The great New Zealand finance company fiasco of the last two or three years saw tens of thousands of ordinary Kiwis investing their savings - that is to say they simultaneously saved and invested in such outfits - only to see their lifelines disappear through the plughole of economic downturn, shoddy regulation and sharp practice.
You have to feel for people like the chap quoted in one of the Sunday papers who had invested $700,000 in Hanover, "money earned through a lifetime's hard work".
"I was a simple worker who saved his whole life and then poured it into Hanover.
And all because of this son of a b..., I'm in hardship," Tony Ricciotti told the Sunday Star-Times.

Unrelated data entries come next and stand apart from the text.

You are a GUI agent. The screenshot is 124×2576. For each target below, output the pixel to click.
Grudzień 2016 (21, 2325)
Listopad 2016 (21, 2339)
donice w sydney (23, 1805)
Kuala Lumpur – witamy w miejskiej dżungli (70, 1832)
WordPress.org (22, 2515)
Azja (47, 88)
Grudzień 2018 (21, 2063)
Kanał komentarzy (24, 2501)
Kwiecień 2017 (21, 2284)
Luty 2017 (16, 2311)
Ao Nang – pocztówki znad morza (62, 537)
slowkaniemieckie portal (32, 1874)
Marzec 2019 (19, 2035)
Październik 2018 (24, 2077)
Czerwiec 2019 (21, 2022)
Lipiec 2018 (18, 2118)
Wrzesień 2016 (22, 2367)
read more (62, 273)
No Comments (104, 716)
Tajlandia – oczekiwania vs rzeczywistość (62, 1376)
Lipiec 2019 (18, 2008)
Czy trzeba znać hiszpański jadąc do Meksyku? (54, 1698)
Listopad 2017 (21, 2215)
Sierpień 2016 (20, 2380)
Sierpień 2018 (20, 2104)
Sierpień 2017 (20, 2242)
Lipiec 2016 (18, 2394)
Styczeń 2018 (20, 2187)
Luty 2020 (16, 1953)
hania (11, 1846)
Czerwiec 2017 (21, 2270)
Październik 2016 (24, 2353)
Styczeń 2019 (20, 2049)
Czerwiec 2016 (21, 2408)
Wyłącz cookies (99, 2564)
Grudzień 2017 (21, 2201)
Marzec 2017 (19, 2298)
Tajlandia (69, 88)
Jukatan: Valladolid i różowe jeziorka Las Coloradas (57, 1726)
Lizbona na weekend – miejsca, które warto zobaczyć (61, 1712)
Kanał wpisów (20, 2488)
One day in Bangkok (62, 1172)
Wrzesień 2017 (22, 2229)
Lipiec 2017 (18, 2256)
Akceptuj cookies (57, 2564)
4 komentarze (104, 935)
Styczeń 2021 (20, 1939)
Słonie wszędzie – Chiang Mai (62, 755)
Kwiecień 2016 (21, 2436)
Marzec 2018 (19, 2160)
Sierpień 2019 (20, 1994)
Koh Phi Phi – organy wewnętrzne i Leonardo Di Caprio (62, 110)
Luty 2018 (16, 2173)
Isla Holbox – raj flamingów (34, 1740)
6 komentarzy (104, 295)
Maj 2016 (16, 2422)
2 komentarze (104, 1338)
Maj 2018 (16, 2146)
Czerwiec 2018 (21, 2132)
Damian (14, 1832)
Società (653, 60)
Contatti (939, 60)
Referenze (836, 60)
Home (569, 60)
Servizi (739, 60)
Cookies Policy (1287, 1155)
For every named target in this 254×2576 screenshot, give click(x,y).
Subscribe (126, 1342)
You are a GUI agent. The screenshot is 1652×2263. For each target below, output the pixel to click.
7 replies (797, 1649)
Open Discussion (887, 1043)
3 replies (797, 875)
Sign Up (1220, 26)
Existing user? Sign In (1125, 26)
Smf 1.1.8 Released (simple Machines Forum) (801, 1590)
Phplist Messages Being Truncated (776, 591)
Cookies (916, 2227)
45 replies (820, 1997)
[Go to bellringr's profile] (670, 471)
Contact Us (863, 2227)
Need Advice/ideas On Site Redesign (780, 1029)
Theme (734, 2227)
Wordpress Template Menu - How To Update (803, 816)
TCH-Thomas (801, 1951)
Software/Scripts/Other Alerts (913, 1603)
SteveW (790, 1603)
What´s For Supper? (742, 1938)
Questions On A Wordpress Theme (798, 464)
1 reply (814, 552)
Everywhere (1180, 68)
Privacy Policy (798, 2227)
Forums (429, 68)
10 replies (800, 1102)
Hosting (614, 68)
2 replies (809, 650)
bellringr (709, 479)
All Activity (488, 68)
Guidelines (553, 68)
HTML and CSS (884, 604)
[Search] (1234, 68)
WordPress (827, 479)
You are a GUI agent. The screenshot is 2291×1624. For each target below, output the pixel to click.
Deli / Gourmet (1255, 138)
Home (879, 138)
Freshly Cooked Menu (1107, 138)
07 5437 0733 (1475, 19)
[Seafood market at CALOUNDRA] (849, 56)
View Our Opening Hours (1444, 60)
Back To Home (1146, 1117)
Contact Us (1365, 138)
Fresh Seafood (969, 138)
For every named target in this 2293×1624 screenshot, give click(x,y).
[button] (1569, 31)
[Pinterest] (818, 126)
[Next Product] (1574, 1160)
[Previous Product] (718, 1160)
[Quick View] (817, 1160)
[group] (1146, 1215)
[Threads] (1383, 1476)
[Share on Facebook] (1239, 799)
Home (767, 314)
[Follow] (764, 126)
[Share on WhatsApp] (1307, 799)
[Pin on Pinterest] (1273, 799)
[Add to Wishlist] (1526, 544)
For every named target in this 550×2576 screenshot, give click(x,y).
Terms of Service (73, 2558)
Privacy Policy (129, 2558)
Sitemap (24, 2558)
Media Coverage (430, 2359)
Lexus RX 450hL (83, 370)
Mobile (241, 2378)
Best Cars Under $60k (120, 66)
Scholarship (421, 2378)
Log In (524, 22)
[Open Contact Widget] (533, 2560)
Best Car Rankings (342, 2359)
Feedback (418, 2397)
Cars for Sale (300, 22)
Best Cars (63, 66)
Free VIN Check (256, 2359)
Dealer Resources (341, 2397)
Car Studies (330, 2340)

And like a lot of other devastated Hanover investors, Mr Ricciotti was having his nose rubbed in his own misfortune by the contrasting situation of one of the men to whom he entrusted his life savings.
Mark Hotchin - who may be familiar to readers as the person who until recently was building a $30 million mansion on Auckland's plush Paritai Dr as well as planning a $13.8 million holiday home on Waiheke Island - is currently enjoying an extended luxury holiday with family and assorted hangers-on in eye-wateringly expensive resorts in Hawaii: eye-watering to the tune of advertised per-night rates of almost $4000.
Their stay in Hawaii is expected to last until at least early July, the paper reported.
With businessman Eric Watson, Mr Hotchin co-owned Hanover before an Allied Farmers "rescue deal" in December last year.
According to the Star-Times, his wife, Amanda, their children and nanny have been there since April 8.
When confronted by the newspaper as to the propriety of such extravagance while erstwhile investors were facing ruin, Amanda Hotchin is reported as having said: "We don't have to justify where we get our money or what it's spent on, to anyone.
I don't care what anyone says."
Therein lies the rub.
The trickle-down hypothesis, like neo-liberal economics, is fine in theory, except that it takes little account of the messiness of human behaviour - of fallibility, of greed, of rapaciousness.
Furthermore we have, in this country, bred a culture of worshipping acquisitiveness.
Those who have neither the means nor the nous to play the system, play the pokies or Lotto instead.
It is those people who will be hardest hit by an increase in GST.
At one level it might be considered a fair system because it is a tax on consumption, so the more you choose to consume, the more you are taxed; further, it can't be avoided by the rich and super-rich, who might structure their affairs in such a way as to pay little or no personal tax rather paying it through their companies or trusts at lower rates.
But every time they so much as buy a banana, the tax man stamps their ticket.
Only in their case it's small beer.
A mere trifle.
The stamp on the ticket of the low-wage family, which uses every last cent of its income to feed itself, is rather more telling.
Simon Cunliffe is assistant editor at the Otago Daily Times.